UAB researchers, led by Ganesh Halade, Ph.D., assistant professor in the Division of Cardiovascular Medicine, UAB Department of Medicine, report that four steps led to the nonresolving inflammation.
The aged mice that were fed with excess omega-6 fatty acid, in contrast to lean aged mice, had: 1) lower amounts of three types of lipoxygenase enzymes in the dead area of the heart muscle, enzymes that can produce resolving signal lipids such as the resolvins from dietary omega-3 fatty acids; 2) lesser amounts of resolvins and several other lipid signals that help resolve acute inflammation; 3) increased amounts of macrophage immune cells that are pro-inflammatory; and 4) increased kidney injury and increased levels of two signaling cytokines that promote inflammation — tumor necrosis factor-alpha and interleukin-1-beta.
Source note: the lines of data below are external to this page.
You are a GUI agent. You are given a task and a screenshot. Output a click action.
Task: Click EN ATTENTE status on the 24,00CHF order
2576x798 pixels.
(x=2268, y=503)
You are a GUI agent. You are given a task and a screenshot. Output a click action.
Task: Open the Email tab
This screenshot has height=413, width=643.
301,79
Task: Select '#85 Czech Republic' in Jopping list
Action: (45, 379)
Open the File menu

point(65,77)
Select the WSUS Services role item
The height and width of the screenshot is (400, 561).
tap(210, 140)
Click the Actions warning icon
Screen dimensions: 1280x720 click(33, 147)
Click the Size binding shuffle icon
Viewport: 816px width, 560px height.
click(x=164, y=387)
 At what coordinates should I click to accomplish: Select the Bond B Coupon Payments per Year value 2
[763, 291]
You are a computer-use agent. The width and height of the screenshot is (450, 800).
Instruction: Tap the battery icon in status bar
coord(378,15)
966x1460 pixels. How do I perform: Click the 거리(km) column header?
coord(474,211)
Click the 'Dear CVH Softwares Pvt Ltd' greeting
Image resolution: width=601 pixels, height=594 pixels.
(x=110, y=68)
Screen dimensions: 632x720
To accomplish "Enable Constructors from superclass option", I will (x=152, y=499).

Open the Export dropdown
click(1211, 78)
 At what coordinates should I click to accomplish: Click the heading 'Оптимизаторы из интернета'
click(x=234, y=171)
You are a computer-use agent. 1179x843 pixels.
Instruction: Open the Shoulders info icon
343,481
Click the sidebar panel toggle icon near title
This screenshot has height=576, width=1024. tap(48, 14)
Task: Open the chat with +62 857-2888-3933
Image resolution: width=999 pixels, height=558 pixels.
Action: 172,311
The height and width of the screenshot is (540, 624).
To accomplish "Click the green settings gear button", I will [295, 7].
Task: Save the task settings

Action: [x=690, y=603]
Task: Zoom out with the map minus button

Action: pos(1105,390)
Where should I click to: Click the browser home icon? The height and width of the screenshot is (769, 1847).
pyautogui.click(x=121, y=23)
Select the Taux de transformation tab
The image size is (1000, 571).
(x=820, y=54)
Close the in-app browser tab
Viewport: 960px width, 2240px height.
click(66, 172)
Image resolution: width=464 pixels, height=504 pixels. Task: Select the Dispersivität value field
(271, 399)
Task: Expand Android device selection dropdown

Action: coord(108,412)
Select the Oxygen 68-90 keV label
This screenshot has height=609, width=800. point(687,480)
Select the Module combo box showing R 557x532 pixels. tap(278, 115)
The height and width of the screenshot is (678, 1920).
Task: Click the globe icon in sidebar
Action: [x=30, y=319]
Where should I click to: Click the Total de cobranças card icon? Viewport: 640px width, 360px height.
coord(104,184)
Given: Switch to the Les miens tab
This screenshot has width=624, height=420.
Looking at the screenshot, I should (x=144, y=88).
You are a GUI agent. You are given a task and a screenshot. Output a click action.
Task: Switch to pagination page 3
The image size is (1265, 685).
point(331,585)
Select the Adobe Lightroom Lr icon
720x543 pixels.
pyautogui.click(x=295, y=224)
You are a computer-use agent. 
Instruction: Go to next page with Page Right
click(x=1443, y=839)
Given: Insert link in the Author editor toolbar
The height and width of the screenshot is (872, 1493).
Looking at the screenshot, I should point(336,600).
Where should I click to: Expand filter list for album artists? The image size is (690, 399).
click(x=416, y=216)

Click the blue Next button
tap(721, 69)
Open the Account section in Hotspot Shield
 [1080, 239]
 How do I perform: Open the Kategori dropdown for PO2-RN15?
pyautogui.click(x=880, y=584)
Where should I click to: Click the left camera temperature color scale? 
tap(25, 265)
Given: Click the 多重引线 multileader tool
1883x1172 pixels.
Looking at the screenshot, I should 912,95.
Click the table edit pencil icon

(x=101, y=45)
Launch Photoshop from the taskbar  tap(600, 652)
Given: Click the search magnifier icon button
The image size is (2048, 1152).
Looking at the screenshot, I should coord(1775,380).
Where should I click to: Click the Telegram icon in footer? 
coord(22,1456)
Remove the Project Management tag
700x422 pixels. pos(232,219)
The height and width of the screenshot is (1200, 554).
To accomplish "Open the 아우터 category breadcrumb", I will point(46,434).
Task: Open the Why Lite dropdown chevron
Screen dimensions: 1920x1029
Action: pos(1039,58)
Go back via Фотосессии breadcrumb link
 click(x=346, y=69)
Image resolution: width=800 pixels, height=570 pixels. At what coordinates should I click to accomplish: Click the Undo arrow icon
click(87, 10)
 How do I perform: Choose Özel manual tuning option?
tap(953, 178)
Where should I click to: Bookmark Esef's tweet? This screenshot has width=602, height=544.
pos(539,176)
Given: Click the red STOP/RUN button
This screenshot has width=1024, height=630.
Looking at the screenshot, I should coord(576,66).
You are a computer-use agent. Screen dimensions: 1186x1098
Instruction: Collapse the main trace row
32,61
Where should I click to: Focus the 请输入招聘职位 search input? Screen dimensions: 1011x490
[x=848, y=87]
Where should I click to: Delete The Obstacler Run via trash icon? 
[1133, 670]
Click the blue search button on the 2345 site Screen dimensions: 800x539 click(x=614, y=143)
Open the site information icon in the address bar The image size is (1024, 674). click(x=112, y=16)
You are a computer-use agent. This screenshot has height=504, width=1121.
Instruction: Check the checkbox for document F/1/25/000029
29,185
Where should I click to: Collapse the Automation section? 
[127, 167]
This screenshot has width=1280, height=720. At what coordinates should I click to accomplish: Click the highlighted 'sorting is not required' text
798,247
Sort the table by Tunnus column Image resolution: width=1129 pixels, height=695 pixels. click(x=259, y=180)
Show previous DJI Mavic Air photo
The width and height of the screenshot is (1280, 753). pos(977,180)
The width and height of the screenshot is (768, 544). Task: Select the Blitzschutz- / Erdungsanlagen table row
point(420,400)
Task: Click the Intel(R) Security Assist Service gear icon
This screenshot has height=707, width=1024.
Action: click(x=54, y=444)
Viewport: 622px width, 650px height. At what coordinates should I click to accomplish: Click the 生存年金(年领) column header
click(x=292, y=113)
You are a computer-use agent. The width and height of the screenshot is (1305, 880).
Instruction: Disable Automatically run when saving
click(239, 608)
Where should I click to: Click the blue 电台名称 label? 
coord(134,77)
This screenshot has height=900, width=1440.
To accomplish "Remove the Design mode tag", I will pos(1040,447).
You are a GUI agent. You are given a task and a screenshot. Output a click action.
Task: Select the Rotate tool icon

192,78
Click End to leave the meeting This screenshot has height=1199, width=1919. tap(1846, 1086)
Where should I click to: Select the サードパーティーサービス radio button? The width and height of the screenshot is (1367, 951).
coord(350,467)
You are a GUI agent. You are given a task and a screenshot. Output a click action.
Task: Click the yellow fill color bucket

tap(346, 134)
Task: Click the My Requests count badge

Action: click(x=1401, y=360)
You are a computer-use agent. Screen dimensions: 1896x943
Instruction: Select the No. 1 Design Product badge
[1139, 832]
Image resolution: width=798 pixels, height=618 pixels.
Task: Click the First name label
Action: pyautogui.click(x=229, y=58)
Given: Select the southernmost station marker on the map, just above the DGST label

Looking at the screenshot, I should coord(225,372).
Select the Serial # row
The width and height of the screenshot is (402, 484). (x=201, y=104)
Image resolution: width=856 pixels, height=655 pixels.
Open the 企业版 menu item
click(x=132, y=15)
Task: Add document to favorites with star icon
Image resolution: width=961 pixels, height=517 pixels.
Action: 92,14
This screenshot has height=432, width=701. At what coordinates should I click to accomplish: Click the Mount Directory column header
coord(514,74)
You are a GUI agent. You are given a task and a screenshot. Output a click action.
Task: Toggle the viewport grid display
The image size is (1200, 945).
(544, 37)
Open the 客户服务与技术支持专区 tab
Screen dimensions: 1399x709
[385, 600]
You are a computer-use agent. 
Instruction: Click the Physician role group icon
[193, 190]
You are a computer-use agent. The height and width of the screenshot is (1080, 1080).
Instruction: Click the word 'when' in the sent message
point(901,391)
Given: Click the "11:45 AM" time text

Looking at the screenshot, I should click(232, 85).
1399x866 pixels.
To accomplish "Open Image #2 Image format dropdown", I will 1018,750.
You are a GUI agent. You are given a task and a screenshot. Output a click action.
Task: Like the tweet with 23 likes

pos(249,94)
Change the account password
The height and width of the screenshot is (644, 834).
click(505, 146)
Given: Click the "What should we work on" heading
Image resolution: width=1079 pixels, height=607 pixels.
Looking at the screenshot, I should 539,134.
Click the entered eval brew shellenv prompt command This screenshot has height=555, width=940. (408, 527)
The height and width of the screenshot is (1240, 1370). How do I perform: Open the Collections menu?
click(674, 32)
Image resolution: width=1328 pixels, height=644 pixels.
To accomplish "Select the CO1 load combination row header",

Thus, as Halade and colleagues report in the journal Aging, excess fatty acid intake magnifies chemokine signaling after a heart attack in aged mice, and this drives the signaling network between the heart and spleen and the heart and kidneys toward a nonresolving microenvironment.
The excess omega-6 fatty acid for the mice came from enriching their diet with safflower oil. Techniques used to elucidate the dysregulated lipid signaling pathway in the aged mice included liquid chromatography-mass spectrometry metabolipidomics to analyze lipid mediators and flow cytometry to analyze immune cells.
Besides Halade, co-authors of the paper, “Aging Dysregulates D- and E-Series Resolvins to Modulate Cardiosplenic and Cardiorenal Network Following Myocardial Infarction,” are Vasundhara Kain, Ph.D., Laurence M. Black, Sumanth D. Prabhu, M.D., and Kevin A. Ingle, all of the Division of Cardiovascular Disease, UAB Department of Medicine.
At UAB, Prabhu is the Mary Gertrude Waters Chair of Cardiovascular Medicine.